• Your instructions: Please state, from the commentary on the Preacher below, how many of the opening verses of chapter 3 are filled with aphorisms.

• Page extract:
########################################
This small amount of good, he adds, (verse 26,) God would allow those who were pleasing to him to enjoy, the amount to be obtained from "wisdom, and knowledge, and joy," that is, hilarity, self-indulgence, the good referred to in the preceding verses. Upon those not acceptable to him, on the other hand, he had devolved the anxiety and care of amassing wealth to be left in the hands of others whom he regards with favor. Such an arrangement of providence, he adds, is void of any important results, and is a source of grievous vexation to all who understand it.

"For God giveth to a man that is good in his sight wisdom, and knowledge, and joy; but to the sinner he giveth travail, to gather and to heap up, that he may give to him that is good before God. This also, is vanity and vexation of spirit.”

There is no sentiment to which the Preacher has yet given utterance, that is really more impious, and indicates a state of depravity more deep than that contained in the passage under consideration, when its true meaning is developed. He had said before, that in "much wisdom is much grief; and he that "increaseth knowledge, increaseth sorrow." He had represented all the joy resulting from self-indulgence, the only good,as he affirms,left to man, as vain, transitory, and finally resulting in "vexation of spirit." He then says, in the passage before us, that the amount of good to be derived from such

meagre sources, God will indeed give to him "that is good in his sight." He had also represented the labor of amassing wealth, &c., as in itself grievous, and ending in unhappiness. Thus to amass, and at last to leave what is gained to those who are "good before God," this is the travail imposed upon the sinner. Such was the arrangement of Providence in respect to the righteous and the wicked, an arrangement which he then pronounces to be "vanity and vexation of spirit." When the mind has come to entertain such sentiments in respect to God, it has well nigh fallen beyond the possibility of recovery.


The first eight verses of chapter 3, are occupied with aphorisms of a singular character, aphorisms to which the mass of the readers of the Bible attach no definite meaning or design. For example,


To every thing there is a season, and a time for every purpose under the heaven:

"A time to be born, and a time to die: a time to plant, and a time to pluck up that which is planted:

"A time to kill,and a time to heal: a time to break down, and a time to build up:

"A time to love, and a time to hate: a time of war, and a time of peace."
########################################
• Collected material:
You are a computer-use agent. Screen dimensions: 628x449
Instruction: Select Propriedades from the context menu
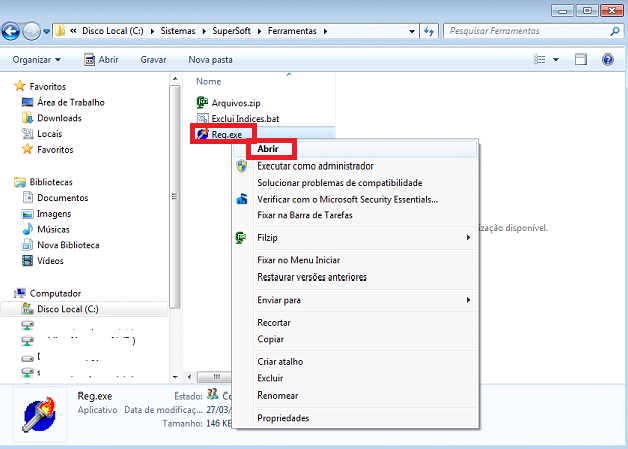[x=283, y=418]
########################################
• Exercise response: The first eight verses.